What is needed is an exact printout of all the data.

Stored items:
● ● ●

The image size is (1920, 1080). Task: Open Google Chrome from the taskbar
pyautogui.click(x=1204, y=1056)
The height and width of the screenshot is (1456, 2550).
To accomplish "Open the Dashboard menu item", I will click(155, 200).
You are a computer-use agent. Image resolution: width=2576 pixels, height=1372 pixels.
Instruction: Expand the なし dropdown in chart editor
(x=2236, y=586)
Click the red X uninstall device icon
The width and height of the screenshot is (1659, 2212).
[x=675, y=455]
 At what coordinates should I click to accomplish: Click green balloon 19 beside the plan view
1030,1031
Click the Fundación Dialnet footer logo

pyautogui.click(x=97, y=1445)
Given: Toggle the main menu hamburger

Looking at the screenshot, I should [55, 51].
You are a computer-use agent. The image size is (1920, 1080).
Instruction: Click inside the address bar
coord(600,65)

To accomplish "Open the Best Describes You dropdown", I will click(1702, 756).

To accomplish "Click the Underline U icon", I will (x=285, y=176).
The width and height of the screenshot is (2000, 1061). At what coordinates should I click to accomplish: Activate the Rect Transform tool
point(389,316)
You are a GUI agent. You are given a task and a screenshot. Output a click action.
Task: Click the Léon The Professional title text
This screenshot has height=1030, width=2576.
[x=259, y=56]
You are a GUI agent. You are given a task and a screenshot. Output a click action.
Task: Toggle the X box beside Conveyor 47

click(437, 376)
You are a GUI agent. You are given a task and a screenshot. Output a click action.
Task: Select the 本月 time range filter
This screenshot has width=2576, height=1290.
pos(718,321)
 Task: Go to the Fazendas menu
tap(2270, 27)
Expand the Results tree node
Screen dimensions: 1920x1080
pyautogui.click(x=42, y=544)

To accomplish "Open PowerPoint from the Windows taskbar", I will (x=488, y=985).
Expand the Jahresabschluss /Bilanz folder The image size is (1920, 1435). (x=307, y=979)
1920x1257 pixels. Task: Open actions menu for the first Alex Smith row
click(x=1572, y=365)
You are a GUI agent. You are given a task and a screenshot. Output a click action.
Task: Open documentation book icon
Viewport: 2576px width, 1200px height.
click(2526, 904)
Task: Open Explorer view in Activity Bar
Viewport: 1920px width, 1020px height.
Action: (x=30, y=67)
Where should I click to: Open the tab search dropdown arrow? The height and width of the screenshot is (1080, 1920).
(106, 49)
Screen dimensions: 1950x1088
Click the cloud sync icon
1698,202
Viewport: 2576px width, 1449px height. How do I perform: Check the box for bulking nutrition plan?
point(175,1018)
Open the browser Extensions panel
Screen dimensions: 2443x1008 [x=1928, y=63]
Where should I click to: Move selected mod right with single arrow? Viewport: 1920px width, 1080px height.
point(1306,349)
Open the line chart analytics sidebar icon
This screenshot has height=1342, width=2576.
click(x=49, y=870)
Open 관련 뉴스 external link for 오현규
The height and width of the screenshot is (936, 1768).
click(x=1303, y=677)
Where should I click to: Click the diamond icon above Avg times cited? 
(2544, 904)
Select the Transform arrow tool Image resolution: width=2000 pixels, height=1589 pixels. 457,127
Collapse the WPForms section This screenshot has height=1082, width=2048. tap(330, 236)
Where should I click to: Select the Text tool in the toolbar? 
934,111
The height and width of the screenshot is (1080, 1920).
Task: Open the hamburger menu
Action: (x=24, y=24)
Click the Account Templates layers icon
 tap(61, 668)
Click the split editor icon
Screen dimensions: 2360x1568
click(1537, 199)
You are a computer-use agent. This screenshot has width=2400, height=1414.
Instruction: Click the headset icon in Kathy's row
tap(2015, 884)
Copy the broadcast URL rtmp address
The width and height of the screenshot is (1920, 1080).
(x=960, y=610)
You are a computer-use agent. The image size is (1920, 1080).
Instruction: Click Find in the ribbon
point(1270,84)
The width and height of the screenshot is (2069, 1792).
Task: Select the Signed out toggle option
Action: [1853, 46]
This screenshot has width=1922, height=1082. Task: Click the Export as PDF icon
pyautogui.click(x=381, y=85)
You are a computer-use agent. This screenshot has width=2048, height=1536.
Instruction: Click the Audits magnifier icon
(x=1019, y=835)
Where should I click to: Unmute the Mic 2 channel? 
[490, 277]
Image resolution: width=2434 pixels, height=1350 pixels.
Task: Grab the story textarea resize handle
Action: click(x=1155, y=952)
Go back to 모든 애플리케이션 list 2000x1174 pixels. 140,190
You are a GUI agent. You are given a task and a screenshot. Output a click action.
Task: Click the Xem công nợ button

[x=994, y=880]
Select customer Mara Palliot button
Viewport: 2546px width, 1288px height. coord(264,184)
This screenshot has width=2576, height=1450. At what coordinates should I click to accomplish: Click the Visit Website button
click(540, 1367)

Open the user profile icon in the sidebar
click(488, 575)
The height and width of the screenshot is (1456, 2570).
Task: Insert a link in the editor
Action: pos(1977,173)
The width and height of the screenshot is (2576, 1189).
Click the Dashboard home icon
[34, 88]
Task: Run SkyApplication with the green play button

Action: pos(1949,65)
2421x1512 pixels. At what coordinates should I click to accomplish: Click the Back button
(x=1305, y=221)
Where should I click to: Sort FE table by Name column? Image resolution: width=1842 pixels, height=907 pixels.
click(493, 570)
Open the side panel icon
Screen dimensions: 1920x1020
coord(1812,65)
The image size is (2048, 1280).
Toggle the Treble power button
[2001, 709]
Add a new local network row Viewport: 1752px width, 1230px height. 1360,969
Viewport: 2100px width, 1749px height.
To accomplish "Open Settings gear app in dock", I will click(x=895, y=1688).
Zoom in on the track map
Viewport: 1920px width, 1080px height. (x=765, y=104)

● ● ●

ANSWER TO THE PROBLEM
The image size is (1920, 1080). Task: Open Google Chrome from the taskbar
pyautogui.click(x=1204, y=1056)
The height and width of the screenshot is (1456, 2550).
To accomplish "Open the Dashboard menu item", I will click(155, 200).
You are a computer-use agent. Image resolution: width=2576 pixels, height=1372 pixels.
Instruction: Expand the なし dropdown in chart editor
(x=2236, y=586)
Click the red X uninstall device icon
The width and height of the screenshot is (1659, 2212).
[x=675, y=455]
 At what coordinates should I click to accomplish: Click green balloon 19 beside the plan view
1030,1031
Click the Fundación Dialnet footer logo

pyautogui.click(x=97, y=1445)
Given: Toggle the main menu hamburger

Looking at the screenshot, I should [55, 51].
You are a computer-use agent. The image size is (1920, 1080).
Instruction: Click inside the address bar
coord(600,65)

To accomplish "Open the Best Describes You dropdown", I will click(1702, 756).

To accomplish "Click the Underline U icon", I will (x=285, y=176).
The width and height of the screenshot is (2000, 1061). At what coordinates should I click to accomplish: Activate the Rect Transform tool
point(389,316)
You are a GUI agent. You are given a task and a screenshot. Output a click action.
Task: Click the Léon The Professional title text
This screenshot has height=1030, width=2576.
[x=259, y=56]
You are a GUI agent. You are given a task and a screenshot. Output a click action.
Task: Toggle the X box beside Conveyor 47

click(437, 376)
You are a GUI agent. You are given a task and a screenshot. Output a click action.
Task: Select the 本月 time range filter
This screenshot has width=2576, height=1290.
pos(718,321)
 Task: Go to the Fazendas menu
tap(2270, 27)
Expand the Results tree node
Screen dimensions: 1920x1080
pyautogui.click(x=42, y=544)

To accomplish "Open PowerPoint from the Windows taskbar", I will (x=488, y=985).
Expand the Jahresabschluss /Bilanz folder The image size is (1920, 1435). (x=307, y=979)
1920x1257 pixels. Task: Open actions menu for the first Alex Smith row
click(x=1572, y=365)
You are a GUI agent. You are given a task and a screenshot. Output a click action.
Task: Open documentation book icon
Viewport: 2576px width, 1200px height.
click(2526, 904)
Task: Open Explorer view in Activity Bar
Viewport: 1920px width, 1020px height.
Action: (x=30, y=67)
Where should I click to: Open the tab search dropdown arrow? The height and width of the screenshot is (1080, 1920).
(106, 49)
Screen dimensions: 1950x1088
Click the cloud sync icon
1698,202
Viewport: 2576px width, 1449px height. How do I perform: Check the box for bulking nutrition plan?
point(175,1018)
Open the browser Extensions panel
Screen dimensions: 2443x1008 [x=1928, y=63]
Where should I click to: Move selected mod right with single arrow? Viewport: 1920px width, 1080px height.
point(1306,349)
Open the line chart analytics sidebar icon
This screenshot has height=1342, width=2576.
click(x=49, y=870)
Open 관련 뉴스 external link for 오현규
The height and width of the screenshot is (936, 1768).
click(x=1303, y=677)
Where should I click to: Click the diamond icon above Avg times cited? 
(2544, 904)
Select the Transform arrow tool Image resolution: width=2000 pixels, height=1589 pixels. 457,127
Collapse the WPForms section This screenshot has height=1082, width=2048. tap(330, 236)
Where should I click to: Select the Text tool in the toolbar? 
934,111
The height and width of the screenshot is (1080, 1920).
Task: Open the hamburger menu
Action: (x=24, y=24)
Click the Account Templates layers icon
 tap(61, 668)
Click the split editor icon
Screen dimensions: 2360x1568
click(1537, 199)
You are a computer-use agent. This screenshot has width=2400, height=1414.
Instruction: Click the headset icon in Kathy's row
tap(2015, 884)
Copy the broadcast URL rtmp address
The width and height of the screenshot is (1920, 1080).
(x=960, y=610)
You are a computer-use agent. The image size is (1920, 1080).
Instruction: Click Find in the ribbon
point(1270,84)
The width and height of the screenshot is (2069, 1792).
Task: Select the Signed out toggle option
Action: [1853, 46]
This screenshot has width=1922, height=1082. Task: Click the Export as PDF icon
pyautogui.click(x=381, y=85)
You are a computer-use agent. This screenshot has width=2048, height=1536.
Instruction: Click the Audits magnifier icon
(x=1019, y=835)
Where should I click to: Unmute the Mic 2 channel? 
[490, 277]
Image resolution: width=2434 pixels, height=1350 pixels.
Task: Grab the story textarea resize handle
Action: click(x=1155, y=952)
Go back to 모든 애플리케이션 list 2000x1174 pixels. 140,190
You are a GUI agent. You are given a task and a screenshot. Output a click action.
Task: Click the Xem công nợ button

[x=994, y=880]
Select customer Mara Palliot button
Viewport: 2546px width, 1288px height. coord(264,184)
This screenshot has width=2576, height=1450. At what coordinates should I click to accomplish: Click the Visit Website button
click(540, 1367)

Open the user profile icon in the sidebar
click(488, 575)
The height and width of the screenshot is (1456, 2570).
Task: Insert a link in the editor
Action: pos(1977,173)
The width and height of the screenshot is (2576, 1189).
Click the Dashboard home icon
[34, 88]
Task: Run SkyApplication with the green play button

Action: pos(1949,65)
2421x1512 pixels. At what coordinates should I click to accomplish: Click the Back button
(x=1305, y=221)
Where should I click to: Sort FE table by Name column? Image resolution: width=1842 pixels, height=907 pixels.
click(493, 570)
Open the side panel icon
Screen dimensions: 1920x1020
coord(1812,65)
The image size is (2048, 1280).
Toggle the Treble power button
[2001, 709]
Add a new local network row Viewport: 1752px width, 1230px height. 1360,969
Viewport: 2100px width, 1749px height.
To accomplish "Open Settings gear app in dock", I will click(x=895, y=1688).
Zoom in on the track map
Viewport: 1920px width, 1080px height. (x=765, y=104)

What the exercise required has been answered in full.